Records from a data collection
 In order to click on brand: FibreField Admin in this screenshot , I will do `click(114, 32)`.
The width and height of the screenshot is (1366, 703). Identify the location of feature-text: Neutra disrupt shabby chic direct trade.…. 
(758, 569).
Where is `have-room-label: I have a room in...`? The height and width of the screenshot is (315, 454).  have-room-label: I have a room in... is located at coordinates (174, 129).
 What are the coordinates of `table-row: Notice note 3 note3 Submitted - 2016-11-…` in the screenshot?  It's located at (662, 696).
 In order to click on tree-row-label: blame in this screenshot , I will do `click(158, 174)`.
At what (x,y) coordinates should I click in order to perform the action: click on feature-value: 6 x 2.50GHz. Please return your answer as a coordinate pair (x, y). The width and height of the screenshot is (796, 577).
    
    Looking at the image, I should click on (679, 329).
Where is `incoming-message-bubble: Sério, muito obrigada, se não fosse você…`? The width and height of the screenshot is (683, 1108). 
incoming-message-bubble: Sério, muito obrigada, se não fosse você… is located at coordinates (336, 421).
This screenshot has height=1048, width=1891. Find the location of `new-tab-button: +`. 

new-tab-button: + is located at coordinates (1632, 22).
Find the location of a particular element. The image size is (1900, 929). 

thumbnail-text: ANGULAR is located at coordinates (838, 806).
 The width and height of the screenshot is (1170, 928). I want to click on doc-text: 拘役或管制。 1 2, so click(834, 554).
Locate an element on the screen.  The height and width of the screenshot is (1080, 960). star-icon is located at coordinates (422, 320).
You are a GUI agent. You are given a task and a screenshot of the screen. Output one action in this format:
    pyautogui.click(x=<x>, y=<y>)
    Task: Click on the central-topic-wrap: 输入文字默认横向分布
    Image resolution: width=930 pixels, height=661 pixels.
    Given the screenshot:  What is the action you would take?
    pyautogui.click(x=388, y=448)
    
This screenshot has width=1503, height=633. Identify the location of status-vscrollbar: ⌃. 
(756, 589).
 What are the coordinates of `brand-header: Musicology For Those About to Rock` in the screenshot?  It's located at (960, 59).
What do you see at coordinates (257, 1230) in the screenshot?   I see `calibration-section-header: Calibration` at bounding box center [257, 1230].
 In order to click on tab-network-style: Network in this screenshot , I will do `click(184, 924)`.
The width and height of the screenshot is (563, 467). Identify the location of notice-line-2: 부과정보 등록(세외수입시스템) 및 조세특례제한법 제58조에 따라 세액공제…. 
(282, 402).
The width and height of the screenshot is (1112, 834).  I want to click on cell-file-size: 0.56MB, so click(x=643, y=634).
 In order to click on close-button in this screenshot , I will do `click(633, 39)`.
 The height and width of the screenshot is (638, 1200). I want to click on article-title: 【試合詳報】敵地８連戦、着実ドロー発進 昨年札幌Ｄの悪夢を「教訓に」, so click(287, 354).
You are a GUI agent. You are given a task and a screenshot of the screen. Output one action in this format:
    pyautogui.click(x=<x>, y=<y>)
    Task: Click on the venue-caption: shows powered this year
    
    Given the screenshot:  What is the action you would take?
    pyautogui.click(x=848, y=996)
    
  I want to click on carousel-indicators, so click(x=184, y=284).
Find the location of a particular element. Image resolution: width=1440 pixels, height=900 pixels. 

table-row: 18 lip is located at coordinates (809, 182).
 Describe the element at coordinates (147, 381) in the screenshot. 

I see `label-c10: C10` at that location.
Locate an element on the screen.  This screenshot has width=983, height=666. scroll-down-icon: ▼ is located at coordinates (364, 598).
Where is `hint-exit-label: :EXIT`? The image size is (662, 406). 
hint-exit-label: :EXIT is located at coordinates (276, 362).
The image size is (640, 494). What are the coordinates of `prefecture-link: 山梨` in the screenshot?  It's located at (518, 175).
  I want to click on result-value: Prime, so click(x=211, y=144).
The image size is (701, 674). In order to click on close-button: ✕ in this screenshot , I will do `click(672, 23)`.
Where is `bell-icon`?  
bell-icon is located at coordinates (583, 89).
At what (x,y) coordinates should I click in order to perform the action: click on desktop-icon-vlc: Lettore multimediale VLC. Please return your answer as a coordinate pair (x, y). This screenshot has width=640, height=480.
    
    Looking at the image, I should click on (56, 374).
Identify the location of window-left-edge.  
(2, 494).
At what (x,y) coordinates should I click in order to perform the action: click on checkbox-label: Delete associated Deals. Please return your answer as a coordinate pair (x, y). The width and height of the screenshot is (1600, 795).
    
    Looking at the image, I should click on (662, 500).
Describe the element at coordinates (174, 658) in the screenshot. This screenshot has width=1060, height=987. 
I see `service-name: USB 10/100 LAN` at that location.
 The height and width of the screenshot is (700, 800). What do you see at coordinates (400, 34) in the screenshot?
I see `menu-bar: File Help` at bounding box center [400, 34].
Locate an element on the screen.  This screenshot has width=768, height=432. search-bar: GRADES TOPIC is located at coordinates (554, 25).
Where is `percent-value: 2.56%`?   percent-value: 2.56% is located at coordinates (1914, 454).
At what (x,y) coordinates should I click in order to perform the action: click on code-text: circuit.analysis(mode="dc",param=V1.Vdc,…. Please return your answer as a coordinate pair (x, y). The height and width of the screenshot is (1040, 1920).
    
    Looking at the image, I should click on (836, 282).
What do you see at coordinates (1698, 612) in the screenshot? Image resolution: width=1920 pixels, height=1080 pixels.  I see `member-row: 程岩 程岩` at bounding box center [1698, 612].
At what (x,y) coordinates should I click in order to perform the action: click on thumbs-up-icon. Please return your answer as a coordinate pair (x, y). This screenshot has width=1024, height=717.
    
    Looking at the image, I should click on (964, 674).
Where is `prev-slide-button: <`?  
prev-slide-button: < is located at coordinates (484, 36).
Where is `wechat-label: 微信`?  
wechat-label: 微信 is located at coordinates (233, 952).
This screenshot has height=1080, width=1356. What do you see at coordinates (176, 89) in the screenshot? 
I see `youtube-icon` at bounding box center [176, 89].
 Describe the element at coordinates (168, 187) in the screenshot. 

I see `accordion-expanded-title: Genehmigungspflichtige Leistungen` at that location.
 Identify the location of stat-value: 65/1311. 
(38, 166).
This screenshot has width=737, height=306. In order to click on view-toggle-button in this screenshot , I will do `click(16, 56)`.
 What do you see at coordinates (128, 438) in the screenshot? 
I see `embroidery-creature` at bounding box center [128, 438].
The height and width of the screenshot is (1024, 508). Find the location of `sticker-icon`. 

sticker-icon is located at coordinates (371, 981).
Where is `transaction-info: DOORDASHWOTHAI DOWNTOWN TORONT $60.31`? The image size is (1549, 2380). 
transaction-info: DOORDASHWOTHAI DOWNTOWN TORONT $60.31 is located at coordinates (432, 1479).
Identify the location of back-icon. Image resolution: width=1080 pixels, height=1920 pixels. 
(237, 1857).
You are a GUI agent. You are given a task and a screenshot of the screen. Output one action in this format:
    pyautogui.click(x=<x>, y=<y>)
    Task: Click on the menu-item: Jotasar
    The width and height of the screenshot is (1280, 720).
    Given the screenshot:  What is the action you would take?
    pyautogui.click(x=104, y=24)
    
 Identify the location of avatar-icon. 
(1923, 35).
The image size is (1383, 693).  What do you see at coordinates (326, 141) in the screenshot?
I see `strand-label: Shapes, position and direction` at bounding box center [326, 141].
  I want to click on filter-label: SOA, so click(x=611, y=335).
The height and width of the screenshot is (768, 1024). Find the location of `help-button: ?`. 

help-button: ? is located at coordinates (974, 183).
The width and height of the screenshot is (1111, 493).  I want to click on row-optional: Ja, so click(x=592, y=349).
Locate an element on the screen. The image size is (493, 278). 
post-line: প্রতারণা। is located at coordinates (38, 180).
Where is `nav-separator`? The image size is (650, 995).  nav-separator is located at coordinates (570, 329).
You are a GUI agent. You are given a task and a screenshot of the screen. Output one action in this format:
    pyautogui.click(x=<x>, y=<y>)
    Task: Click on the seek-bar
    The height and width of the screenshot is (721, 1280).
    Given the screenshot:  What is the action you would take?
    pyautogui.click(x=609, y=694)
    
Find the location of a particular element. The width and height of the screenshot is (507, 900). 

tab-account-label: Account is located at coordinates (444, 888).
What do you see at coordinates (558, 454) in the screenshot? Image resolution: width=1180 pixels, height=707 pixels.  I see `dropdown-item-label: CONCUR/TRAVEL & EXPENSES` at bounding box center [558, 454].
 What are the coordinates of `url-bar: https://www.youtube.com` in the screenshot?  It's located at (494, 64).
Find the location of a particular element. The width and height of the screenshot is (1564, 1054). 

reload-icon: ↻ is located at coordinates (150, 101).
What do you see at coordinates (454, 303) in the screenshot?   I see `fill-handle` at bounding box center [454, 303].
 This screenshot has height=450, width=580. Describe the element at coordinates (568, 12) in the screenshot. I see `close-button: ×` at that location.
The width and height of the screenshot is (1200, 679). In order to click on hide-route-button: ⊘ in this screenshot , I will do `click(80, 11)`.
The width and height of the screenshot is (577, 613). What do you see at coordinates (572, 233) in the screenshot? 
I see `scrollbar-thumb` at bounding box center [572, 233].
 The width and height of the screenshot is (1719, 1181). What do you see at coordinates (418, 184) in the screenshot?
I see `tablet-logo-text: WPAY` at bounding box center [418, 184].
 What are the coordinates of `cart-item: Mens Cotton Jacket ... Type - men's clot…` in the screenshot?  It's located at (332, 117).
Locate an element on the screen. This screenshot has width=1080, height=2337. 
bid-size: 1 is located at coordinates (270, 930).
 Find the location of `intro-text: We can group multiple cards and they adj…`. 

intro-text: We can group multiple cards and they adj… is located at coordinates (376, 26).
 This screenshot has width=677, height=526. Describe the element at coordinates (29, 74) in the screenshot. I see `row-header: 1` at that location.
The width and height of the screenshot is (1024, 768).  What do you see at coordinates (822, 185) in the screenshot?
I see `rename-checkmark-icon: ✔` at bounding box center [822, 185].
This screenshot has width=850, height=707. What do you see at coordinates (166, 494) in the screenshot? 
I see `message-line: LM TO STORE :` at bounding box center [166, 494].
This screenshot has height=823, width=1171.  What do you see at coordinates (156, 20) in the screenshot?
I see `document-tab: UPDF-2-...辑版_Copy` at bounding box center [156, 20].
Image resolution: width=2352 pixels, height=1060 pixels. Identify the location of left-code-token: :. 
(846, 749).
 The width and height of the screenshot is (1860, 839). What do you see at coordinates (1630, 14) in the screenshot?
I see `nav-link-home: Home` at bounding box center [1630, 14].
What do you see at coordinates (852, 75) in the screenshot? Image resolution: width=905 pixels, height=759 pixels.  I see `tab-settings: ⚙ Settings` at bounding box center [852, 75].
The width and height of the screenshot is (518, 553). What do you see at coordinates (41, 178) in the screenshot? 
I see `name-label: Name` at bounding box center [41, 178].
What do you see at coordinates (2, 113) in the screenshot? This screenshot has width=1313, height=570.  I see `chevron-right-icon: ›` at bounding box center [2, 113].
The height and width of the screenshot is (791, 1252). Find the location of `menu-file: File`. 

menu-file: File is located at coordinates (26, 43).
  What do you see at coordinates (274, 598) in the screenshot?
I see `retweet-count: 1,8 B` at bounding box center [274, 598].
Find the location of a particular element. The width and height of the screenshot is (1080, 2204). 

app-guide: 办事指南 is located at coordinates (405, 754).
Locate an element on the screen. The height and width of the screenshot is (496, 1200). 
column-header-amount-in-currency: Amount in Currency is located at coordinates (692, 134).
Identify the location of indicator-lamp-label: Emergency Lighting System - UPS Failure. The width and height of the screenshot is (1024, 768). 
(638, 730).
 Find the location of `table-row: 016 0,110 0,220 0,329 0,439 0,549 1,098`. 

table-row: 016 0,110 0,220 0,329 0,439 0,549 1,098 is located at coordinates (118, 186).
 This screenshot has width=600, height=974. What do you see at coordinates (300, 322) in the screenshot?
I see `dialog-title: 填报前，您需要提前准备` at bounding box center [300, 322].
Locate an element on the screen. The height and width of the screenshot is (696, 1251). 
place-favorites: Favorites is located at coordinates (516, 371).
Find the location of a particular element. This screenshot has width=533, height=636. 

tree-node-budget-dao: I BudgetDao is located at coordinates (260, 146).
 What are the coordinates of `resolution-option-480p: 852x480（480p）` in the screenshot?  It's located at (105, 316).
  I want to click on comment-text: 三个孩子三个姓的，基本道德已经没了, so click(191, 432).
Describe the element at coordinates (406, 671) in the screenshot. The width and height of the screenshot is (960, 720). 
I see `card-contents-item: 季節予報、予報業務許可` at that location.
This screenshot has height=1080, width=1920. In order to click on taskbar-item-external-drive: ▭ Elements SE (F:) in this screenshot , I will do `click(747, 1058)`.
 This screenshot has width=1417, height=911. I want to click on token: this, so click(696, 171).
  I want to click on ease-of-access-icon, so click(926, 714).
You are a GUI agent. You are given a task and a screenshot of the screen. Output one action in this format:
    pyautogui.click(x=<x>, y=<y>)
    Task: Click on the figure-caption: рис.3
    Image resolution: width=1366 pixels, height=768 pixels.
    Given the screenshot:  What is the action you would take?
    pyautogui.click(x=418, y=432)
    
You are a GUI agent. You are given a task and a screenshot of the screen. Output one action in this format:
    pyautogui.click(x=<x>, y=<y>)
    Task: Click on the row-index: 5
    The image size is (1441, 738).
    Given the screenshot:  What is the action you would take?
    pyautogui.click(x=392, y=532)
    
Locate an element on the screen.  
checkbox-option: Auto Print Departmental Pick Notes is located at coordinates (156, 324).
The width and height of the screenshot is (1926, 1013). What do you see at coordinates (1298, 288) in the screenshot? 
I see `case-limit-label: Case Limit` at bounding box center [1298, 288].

# Problem to solve
Rewrite the entries from the line containing "at (662, 696)." through the line containing "In order to click on tree-row-label: blame", swapping "screenshot" for "screen capture" and changing nothing else.

# Your solution
 What are the coordinates of `table-row: Notice note 3 note3 Submitted - 2016-11-…` in the screen capture?  It's located at (662, 696).
 In order to click on tree-row-label: blame in this screen capture , I will do `click(158, 174)`.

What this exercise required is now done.